Here are the records. Write out exactly the lines between the one holding "Viewport: 504px width, 423px height." and the one holding "The image size is (812, 506).", inclusive.

++++

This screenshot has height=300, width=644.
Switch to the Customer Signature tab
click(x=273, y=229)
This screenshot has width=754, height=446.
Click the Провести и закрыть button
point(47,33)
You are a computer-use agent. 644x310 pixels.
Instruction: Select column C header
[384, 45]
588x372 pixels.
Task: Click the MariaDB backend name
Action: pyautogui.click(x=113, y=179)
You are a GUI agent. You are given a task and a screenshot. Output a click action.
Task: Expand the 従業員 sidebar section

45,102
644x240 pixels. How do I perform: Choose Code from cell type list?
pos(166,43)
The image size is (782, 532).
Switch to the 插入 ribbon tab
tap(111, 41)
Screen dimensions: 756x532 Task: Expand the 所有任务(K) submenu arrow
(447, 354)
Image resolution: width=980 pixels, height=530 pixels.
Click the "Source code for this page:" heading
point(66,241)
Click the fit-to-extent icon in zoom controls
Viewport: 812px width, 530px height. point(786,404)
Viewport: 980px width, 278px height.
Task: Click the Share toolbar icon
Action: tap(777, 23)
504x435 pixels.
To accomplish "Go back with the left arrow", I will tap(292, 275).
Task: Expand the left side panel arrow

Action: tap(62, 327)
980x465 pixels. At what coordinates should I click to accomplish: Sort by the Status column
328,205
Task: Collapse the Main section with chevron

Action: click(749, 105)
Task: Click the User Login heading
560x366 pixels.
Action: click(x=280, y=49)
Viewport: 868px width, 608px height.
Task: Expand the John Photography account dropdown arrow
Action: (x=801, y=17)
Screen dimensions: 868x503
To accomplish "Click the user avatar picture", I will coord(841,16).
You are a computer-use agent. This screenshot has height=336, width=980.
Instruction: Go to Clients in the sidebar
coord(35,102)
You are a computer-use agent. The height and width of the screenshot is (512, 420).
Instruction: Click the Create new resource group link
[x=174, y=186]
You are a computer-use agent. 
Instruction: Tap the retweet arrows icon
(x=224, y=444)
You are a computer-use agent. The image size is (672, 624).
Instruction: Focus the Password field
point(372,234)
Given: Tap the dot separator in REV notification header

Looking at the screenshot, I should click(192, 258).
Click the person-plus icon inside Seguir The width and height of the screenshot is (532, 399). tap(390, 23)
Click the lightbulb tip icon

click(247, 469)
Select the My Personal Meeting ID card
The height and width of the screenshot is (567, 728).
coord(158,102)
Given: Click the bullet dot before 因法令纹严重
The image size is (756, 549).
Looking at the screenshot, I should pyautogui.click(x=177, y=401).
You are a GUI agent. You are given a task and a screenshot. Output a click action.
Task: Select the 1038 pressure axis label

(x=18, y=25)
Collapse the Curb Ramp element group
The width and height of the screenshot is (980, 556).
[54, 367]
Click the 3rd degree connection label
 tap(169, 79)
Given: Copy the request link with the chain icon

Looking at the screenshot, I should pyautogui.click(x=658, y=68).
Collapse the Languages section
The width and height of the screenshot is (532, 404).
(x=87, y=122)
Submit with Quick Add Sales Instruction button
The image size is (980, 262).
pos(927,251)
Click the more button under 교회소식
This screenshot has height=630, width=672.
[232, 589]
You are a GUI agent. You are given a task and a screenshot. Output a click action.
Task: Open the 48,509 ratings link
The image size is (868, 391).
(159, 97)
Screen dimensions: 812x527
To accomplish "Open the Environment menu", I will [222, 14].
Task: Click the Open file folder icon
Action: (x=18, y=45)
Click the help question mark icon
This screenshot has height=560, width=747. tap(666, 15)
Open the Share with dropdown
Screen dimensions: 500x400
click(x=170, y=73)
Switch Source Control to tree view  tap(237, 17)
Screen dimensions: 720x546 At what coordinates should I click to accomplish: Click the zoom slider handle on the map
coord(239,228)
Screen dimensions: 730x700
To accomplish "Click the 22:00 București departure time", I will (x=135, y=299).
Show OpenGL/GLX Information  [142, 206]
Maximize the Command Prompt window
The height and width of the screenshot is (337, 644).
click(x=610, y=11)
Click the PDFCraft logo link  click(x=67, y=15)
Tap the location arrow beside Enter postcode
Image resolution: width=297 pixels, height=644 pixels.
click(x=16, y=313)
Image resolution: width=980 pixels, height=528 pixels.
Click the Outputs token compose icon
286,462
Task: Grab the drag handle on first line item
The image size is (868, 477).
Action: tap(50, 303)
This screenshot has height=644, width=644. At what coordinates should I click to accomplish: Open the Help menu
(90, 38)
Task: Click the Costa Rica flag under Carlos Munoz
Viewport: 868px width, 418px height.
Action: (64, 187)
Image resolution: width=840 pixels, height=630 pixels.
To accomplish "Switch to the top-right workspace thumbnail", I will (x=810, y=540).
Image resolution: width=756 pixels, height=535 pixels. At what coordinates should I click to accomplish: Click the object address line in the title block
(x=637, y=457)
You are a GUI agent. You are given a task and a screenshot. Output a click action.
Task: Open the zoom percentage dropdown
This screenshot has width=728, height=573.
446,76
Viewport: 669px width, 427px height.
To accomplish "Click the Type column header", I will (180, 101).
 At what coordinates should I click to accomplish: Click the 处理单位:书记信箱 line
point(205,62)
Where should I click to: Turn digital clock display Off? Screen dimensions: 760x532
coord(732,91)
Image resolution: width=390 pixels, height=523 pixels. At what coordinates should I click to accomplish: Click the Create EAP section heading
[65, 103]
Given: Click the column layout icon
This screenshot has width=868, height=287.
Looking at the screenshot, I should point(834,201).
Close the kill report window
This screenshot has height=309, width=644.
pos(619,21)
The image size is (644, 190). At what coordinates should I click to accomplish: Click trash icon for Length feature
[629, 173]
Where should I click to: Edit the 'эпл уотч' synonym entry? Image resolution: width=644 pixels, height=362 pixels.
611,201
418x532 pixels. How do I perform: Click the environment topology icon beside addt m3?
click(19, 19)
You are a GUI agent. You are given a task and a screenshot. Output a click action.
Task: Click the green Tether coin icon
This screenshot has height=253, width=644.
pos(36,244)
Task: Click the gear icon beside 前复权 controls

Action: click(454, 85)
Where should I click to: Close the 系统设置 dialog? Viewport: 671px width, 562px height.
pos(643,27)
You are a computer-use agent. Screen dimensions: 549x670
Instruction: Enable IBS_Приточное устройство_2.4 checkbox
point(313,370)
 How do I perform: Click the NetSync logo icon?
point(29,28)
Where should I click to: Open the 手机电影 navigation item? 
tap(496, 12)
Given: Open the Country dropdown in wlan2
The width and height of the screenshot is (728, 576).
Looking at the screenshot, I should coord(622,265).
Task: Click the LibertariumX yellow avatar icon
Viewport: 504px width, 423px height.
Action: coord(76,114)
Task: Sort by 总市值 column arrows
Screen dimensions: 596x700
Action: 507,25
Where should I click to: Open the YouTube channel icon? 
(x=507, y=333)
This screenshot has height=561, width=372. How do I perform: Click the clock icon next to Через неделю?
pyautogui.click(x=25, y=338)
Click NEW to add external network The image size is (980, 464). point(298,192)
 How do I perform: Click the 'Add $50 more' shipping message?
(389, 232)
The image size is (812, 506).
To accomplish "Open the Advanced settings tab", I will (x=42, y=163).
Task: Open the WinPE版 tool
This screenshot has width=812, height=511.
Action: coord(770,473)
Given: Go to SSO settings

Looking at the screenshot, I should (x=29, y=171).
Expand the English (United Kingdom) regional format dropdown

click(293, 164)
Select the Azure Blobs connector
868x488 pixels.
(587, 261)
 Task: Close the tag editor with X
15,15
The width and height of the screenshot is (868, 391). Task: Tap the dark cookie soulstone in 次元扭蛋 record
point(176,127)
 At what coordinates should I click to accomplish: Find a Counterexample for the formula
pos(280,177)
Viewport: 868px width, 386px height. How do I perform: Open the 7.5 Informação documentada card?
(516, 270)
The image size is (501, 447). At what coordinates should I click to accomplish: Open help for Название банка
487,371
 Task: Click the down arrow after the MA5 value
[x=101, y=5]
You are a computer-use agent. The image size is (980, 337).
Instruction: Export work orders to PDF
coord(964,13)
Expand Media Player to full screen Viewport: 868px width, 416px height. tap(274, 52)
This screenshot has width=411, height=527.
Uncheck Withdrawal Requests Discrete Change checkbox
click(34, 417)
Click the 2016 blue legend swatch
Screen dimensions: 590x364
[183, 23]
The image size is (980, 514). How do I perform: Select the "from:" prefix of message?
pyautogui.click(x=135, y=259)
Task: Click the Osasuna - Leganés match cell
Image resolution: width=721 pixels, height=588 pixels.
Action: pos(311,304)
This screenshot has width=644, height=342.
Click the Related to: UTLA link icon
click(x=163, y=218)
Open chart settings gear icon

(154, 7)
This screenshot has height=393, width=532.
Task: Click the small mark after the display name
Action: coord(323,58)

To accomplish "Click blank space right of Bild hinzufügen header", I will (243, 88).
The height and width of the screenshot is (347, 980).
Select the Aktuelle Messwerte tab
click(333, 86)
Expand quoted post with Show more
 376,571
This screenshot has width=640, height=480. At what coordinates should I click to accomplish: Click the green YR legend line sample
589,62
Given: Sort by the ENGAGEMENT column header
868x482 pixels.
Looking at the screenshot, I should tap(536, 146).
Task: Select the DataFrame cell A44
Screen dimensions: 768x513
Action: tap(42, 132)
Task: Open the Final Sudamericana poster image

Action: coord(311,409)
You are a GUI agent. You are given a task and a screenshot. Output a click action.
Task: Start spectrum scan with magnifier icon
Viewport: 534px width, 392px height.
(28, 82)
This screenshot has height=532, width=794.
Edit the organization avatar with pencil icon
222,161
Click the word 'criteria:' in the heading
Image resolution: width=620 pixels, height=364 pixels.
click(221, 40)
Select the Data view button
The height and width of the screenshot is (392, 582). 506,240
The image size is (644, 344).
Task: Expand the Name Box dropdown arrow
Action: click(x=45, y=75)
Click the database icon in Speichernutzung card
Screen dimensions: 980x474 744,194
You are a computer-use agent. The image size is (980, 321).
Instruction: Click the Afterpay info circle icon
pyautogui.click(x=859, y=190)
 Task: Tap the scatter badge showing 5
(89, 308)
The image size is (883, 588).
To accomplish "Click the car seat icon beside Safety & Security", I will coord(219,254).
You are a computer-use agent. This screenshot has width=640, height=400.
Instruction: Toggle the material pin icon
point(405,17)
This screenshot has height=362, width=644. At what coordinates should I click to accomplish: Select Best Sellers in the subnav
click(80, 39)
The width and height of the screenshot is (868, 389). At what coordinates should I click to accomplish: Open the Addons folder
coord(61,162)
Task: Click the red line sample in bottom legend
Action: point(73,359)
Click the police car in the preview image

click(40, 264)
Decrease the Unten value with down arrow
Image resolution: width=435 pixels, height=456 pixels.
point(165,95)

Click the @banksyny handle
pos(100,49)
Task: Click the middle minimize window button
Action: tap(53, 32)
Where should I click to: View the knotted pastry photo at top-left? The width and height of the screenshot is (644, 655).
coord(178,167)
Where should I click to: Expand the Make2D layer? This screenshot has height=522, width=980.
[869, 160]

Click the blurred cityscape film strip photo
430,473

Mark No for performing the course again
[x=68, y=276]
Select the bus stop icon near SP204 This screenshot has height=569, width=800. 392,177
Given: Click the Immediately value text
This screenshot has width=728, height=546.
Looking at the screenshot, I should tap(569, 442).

++++

_Solution for this problem_
Viewport: 504px width, 423px height.
Action: coord(76,114)
Task: Sort by 总市值 column arrows
Screen dimensions: 596x700
Action: 507,25
Where should I click to: Open the YouTube channel icon? 
(x=507, y=333)
This screenshot has height=561, width=372. How do I perform: Click the clock icon next to Через неделю?
pyautogui.click(x=25, y=338)
Click NEW to add external network The image size is (980, 464). point(298,192)
 How do I perform: Click the 'Add $50 more' shipping message?
(389, 232)
The image size is (812, 506).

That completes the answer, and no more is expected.